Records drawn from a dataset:
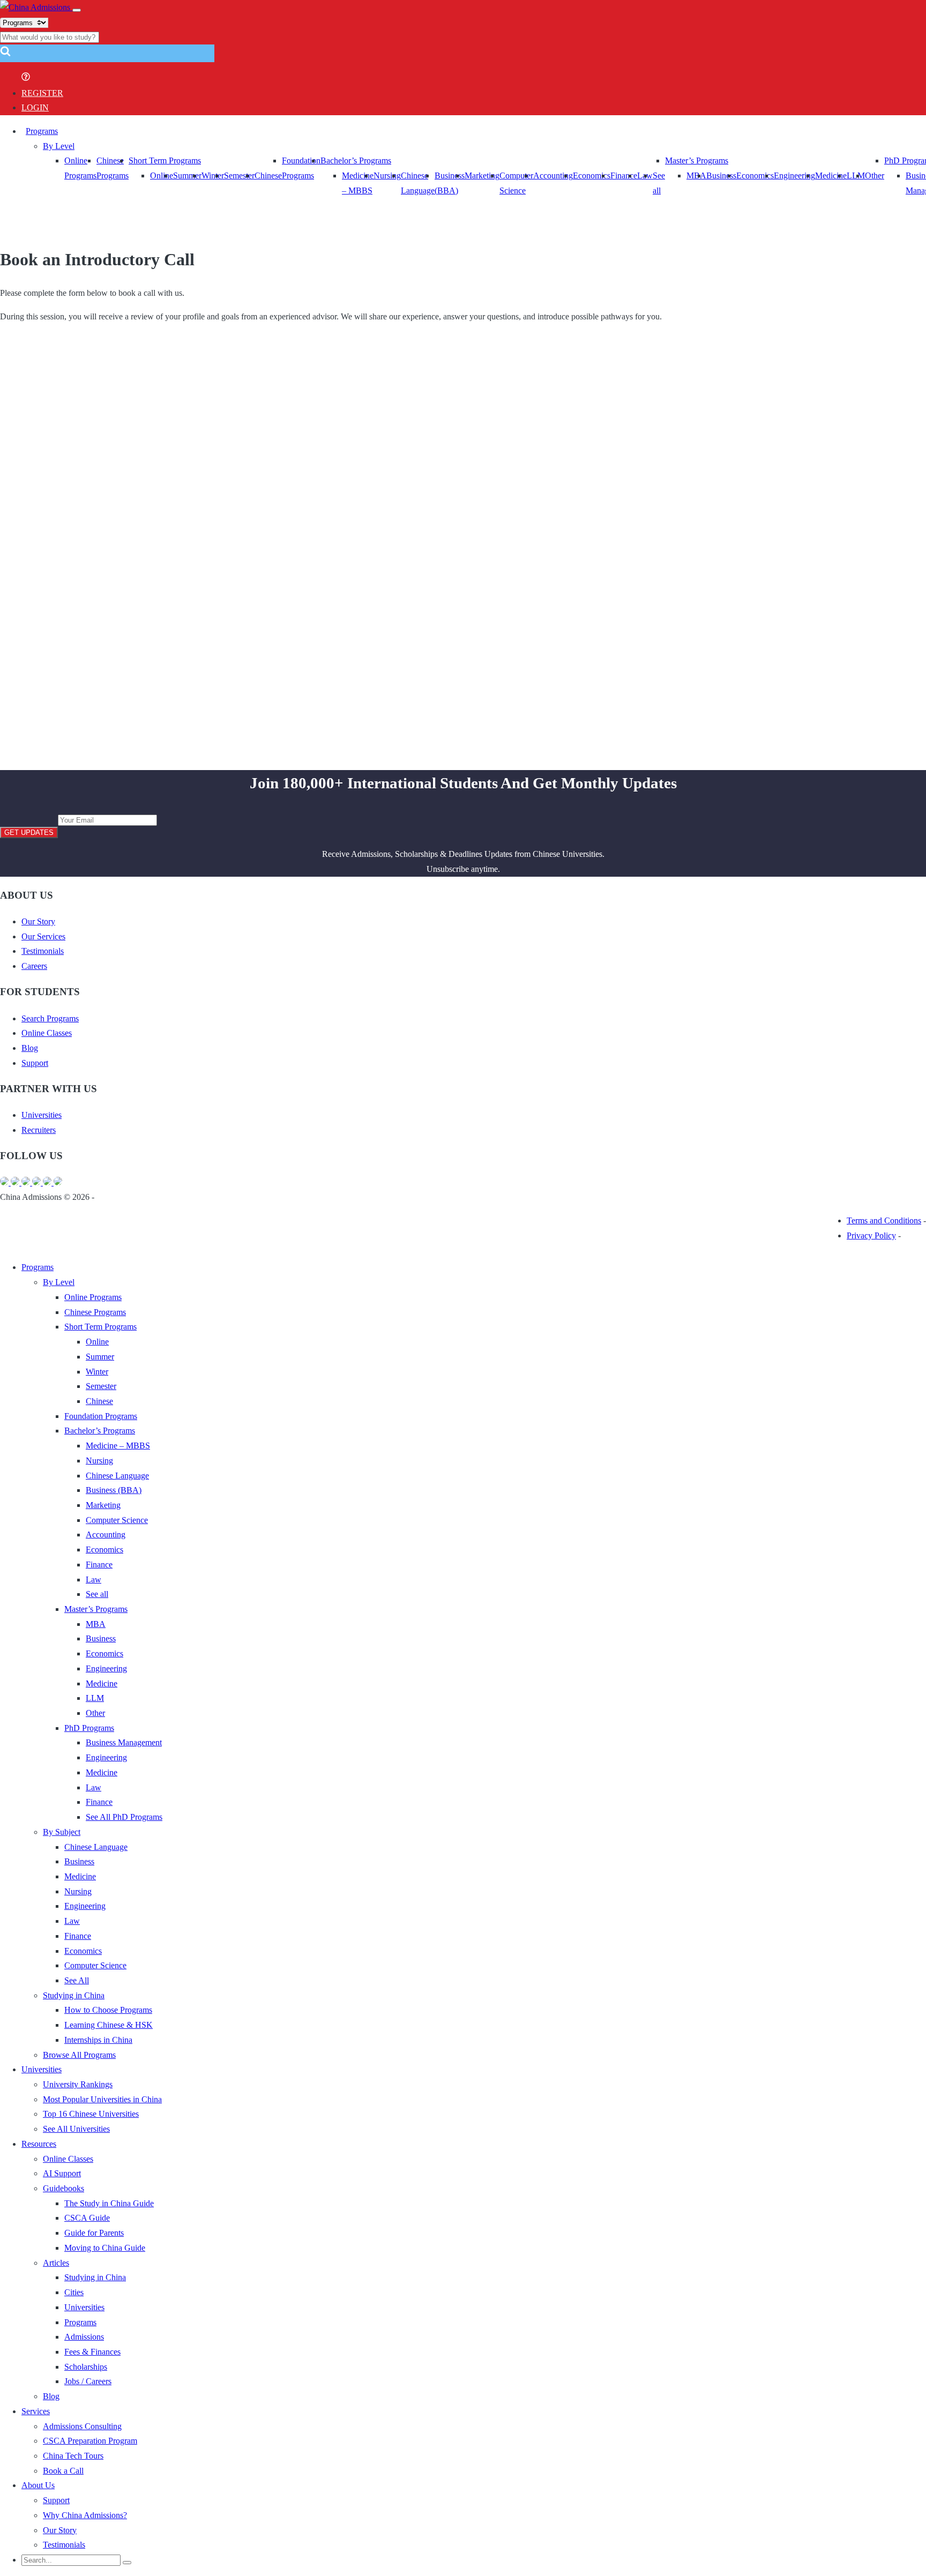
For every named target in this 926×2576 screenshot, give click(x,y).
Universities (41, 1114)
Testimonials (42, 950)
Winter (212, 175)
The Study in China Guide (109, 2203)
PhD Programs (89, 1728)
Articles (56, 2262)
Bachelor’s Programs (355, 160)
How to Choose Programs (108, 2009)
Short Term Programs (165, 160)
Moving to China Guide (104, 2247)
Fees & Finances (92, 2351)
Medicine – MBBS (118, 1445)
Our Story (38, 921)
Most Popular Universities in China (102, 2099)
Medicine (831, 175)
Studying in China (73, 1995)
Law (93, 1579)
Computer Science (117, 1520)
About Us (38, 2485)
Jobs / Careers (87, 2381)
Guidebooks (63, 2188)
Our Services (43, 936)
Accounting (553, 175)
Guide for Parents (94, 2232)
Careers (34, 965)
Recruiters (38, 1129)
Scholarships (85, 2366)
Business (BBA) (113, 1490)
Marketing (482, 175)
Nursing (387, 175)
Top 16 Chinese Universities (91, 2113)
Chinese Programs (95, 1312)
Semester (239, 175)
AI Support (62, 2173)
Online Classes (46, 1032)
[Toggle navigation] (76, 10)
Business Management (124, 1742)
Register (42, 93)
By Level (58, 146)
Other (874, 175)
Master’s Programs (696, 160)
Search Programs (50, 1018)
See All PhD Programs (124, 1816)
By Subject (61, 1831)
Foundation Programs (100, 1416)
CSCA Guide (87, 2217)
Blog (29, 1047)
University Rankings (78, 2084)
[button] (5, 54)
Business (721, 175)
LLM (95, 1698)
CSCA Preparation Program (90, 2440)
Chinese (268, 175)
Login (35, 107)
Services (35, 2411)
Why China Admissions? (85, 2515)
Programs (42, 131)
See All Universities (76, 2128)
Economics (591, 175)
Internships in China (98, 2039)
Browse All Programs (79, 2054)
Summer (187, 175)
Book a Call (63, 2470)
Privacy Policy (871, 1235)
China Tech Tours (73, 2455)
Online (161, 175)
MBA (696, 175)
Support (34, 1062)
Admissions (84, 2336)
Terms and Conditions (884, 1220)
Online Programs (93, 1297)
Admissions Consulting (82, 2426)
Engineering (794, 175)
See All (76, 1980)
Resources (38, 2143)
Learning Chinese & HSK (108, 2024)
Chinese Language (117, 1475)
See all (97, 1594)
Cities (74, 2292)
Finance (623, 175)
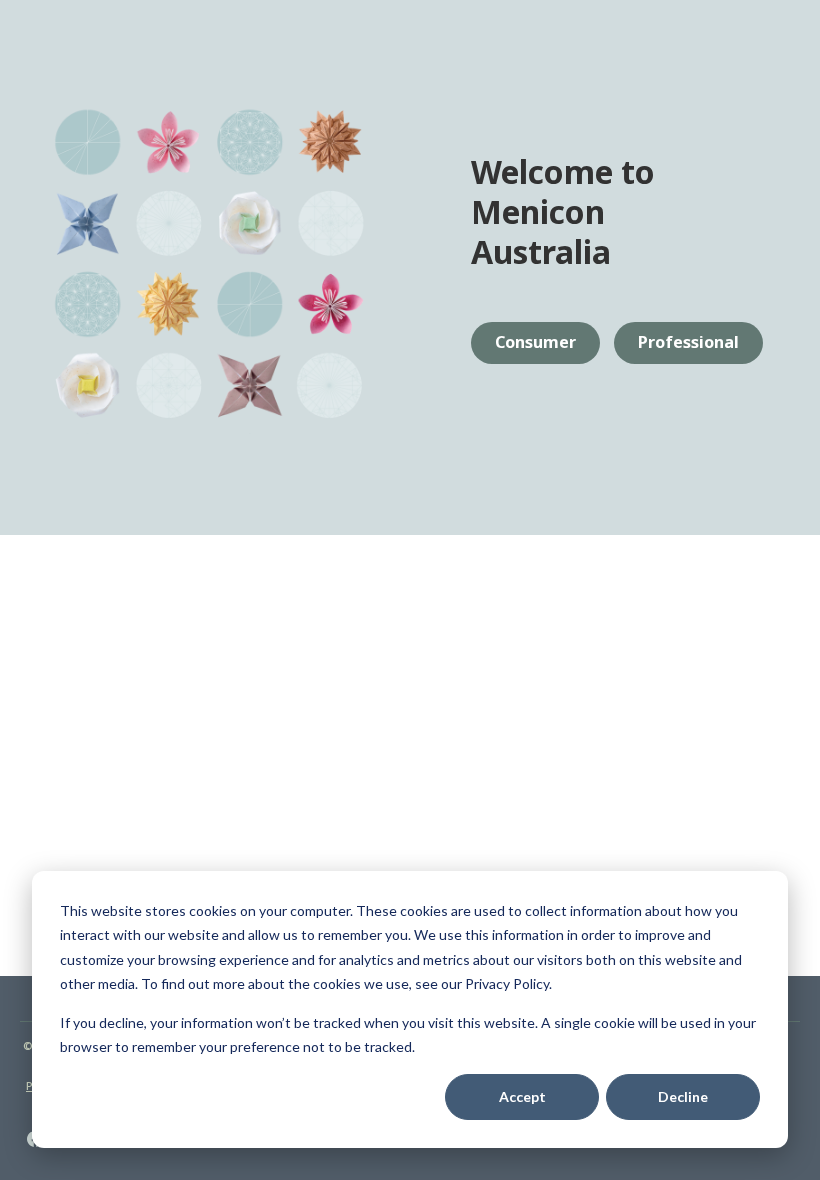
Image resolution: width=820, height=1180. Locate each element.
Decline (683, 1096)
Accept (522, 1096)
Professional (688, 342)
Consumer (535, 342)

▶ **What the exercise asks**
Copy out only the lines of the records above from the one with "Bachelor’s Programs (355, 160)" through the one with "Accounting (553, 175)", exactly as they stand, both included.

▶ **Expected output**
Bachelor’s Programs (355, 160)
How to Choose Programs (108, 2009)
Short Term Programs (165, 160)
Moving to China Guide (104, 2247)
Fees & Finances (92, 2351)
Medicine – MBBS (118, 1445)
Our Story (38, 921)
Most Popular Universities in China (102, 2099)
Medicine (831, 175)
Studying in China (73, 1995)
Law (93, 1579)
Computer Science (117, 1520)
About Us (38, 2485)
Jobs / Careers (87, 2381)
Guidebooks (63, 2188)
Our Services (43, 936)
Accounting (553, 175)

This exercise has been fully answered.